Each record is to be written out exactly as it appears.

Stored data entries

[Start of section]

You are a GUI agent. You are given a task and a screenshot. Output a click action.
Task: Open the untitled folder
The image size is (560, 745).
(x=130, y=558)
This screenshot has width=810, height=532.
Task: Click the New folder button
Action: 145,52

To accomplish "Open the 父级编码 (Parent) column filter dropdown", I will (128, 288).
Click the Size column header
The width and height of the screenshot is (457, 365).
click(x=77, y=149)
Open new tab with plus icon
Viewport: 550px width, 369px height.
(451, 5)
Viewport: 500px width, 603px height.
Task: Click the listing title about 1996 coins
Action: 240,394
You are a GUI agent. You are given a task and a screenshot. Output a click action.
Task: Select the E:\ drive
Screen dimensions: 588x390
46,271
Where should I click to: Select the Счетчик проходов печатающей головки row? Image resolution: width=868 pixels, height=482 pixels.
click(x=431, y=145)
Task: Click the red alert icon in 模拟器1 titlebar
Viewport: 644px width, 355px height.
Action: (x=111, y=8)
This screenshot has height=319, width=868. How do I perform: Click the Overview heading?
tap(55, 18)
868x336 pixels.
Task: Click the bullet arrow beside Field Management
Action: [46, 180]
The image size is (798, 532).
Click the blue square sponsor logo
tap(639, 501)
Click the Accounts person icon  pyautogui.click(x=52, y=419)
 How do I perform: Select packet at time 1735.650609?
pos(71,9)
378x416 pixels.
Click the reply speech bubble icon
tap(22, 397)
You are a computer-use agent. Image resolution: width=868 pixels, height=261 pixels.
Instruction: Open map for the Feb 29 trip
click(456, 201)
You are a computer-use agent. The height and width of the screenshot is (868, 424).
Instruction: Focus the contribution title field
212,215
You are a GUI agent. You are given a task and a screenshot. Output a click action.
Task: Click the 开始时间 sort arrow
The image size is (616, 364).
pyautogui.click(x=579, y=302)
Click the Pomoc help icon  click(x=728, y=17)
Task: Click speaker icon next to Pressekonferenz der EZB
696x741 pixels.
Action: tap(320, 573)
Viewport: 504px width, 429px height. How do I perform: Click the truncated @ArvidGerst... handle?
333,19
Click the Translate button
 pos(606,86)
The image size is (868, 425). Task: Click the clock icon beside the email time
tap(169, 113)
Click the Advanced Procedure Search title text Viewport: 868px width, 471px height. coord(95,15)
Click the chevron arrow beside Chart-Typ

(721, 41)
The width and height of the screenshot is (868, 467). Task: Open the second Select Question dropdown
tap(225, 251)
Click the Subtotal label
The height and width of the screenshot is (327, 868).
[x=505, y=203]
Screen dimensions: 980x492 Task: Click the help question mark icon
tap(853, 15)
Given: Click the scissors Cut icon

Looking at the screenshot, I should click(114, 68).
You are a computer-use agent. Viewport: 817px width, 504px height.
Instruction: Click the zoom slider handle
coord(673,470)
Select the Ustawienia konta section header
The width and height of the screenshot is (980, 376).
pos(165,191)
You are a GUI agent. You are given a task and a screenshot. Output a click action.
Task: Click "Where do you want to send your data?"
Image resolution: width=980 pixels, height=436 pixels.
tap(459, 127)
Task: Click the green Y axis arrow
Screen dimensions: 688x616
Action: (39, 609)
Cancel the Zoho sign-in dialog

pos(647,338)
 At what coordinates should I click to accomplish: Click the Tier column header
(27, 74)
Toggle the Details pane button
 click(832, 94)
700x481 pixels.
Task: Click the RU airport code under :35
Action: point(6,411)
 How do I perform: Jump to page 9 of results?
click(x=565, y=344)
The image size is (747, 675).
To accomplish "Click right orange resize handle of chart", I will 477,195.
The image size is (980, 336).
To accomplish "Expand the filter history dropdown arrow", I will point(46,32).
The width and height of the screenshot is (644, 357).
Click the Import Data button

[End of section]

- ANSWER TO THE EXERCISE:
You are a GUI agent. You are given a task and a screenshot. Output a click action.
Task: Open the untitled folder
The image size is (560, 745).
(x=130, y=558)
This screenshot has width=810, height=532.
Task: Click the New folder button
Action: 145,52

To accomplish "Open the 父级编码 (Parent) column filter dropdown", I will (128, 288).
Click the Size column header
The width and height of the screenshot is (457, 365).
click(x=77, y=149)
Open new tab with plus icon
Viewport: 550px width, 369px height.
(451, 5)
Viewport: 500px width, 603px height.
Task: Click the listing title about 1996 coins
Action: 240,394
You are a GUI agent. You are given a task and a screenshot. Output a click action.
Task: Select the E:\ drive
Screen dimensions: 588x390
46,271
Where should I click to: Select the Счетчик проходов печатающей головки row? Image resolution: width=868 pixels, height=482 pixels.
click(x=431, y=145)
Task: Click the red alert icon in 模拟器1 titlebar
Viewport: 644px width, 355px height.
Action: (x=111, y=8)
This screenshot has height=319, width=868. How do I perform: Click the Overview heading?
tap(55, 18)
868x336 pixels.
Task: Click the bullet arrow beside Field Management
Action: [46, 180]
The image size is (798, 532).
Click the blue square sponsor logo
tap(639, 501)
Click the Accounts person icon  pyautogui.click(x=52, y=419)
 How do I perform: Select packet at time 1735.650609?
pos(71,9)
378x416 pixels.
Click the reply speech bubble icon
tap(22, 397)
You are a computer-use agent. Image resolution: width=868 pixels, height=261 pixels.
Instruction: Open map for the Feb 29 trip
click(456, 201)
You are a computer-use agent. The height and width of the screenshot is (868, 424).
Instruction: Focus the contribution title field
212,215
You are a GUI agent. You are given a task and a screenshot. Output a click action.
Task: Click the 开始时间 sort arrow
The image size is (616, 364).
pyautogui.click(x=579, y=302)
Click the Pomoc help icon  click(x=728, y=17)
Task: Click speaker icon next to Pressekonferenz der EZB
696x741 pixels.
Action: tap(320, 573)
Viewport: 504px width, 429px height. How do I perform: Click the truncated @ArvidGerst... handle?
333,19
Click the Translate button
 pos(606,86)
The image size is (868, 425). Task: Click the clock icon beside the email time
tap(169, 113)
Click the Advanced Procedure Search title text Viewport: 868px width, 471px height. coord(95,15)
Click the chevron arrow beside Chart-Typ

(721, 41)
The width and height of the screenshot is (868, 467). Task: Open the second Select Question dropdown
tap(225, 251)
Click the Subtotal label
The height and width of the screenshot is (327, 868).
[x=505, y=203]
Screen dimensions: 980x492 Task: Click the help question mark icon
tap(853, 15)
Given: Click the scissors Cut icon

Looking at the screenshot, I should click(114, 68).
You are a computer-use agent. Viewport: 817px width, 504px height.
Instruction: Click the zoom slider handle
coord(673,470)
Select the Ustawienia konta section header
The width and height of the screenshot is (980, 376).
pos(165,191)
You are a GUI agent. You are given a task and a screenshot. Output a click action.
Task: Click "Where do you want to send your data?"
Image resolution: width=980 pixels, height=436 pixels.
tap(459, 127)
Task: Click the green Y axis arrow
Screen dimensions: 688x616
Action: (39, 609)
Cancel the Zoho sign-in dialog

pos(647,338)
 At what coordinates should I click to accomplish: Click the Tier column header
(27, 74)
Toggle the Details pane button
 click(832, 94)
700x481 pixels.
Task: Click the RU airport code under :35
Action: point(6,411)
 How do I perform: Jump to page 9 of results?
click(x=565, y=344)
The image size is (747, 675).
To accomplish "Click right orange resize handle of chart", I will 477,195.
The image size is (980, 336).
To accomplish "Expand the filter history dropdown arrow", I will point(46,32).
The width and height of the screenshot is (644, 357).
Click the Import Data button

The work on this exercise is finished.